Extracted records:
╭──

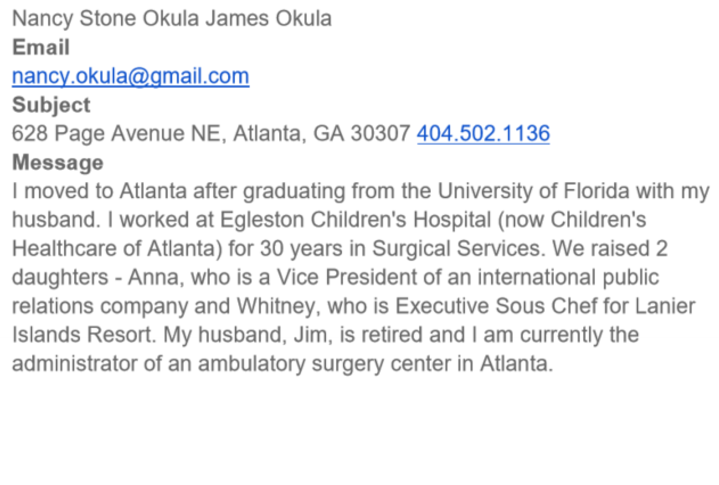Click 'Islands Resort' in the message
The height and width of the screenshot is (485, 719).
pyautogui.click(x=81, y=335)
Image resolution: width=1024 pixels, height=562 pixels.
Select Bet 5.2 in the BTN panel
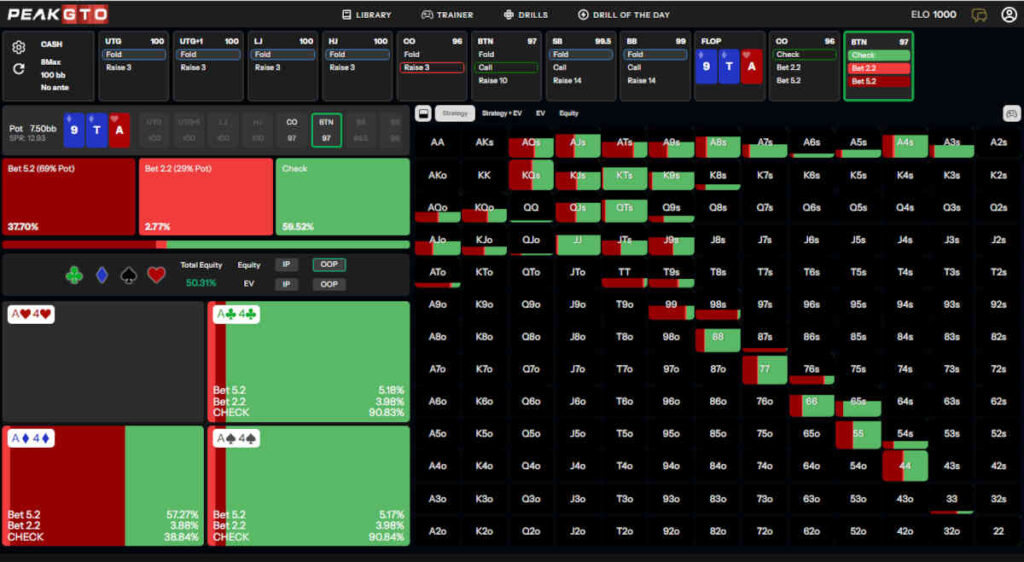click(x=877, y=81)
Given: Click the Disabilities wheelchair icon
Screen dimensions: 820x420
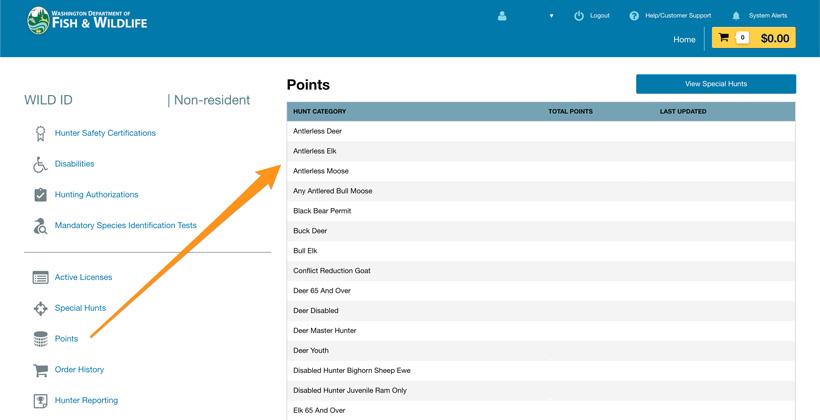Looking at the screenshot, I should 40,164.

╰──

**ASSIGNMENT:**
The range to set down runs from the line containing "Select Bet 5.2 in the BTN panel" through the final line of the data, both ends included; give it exactly and drop the pictures.

**ANSWER TO THIS PROBLEM:**
Select Bet 5.2 in the BTN panel
click(x=877, y=81)
Given: Click the Disabilities wheelchair icon
Screen dimensions: 820x420
Looking at the screenshot, I should 40,164.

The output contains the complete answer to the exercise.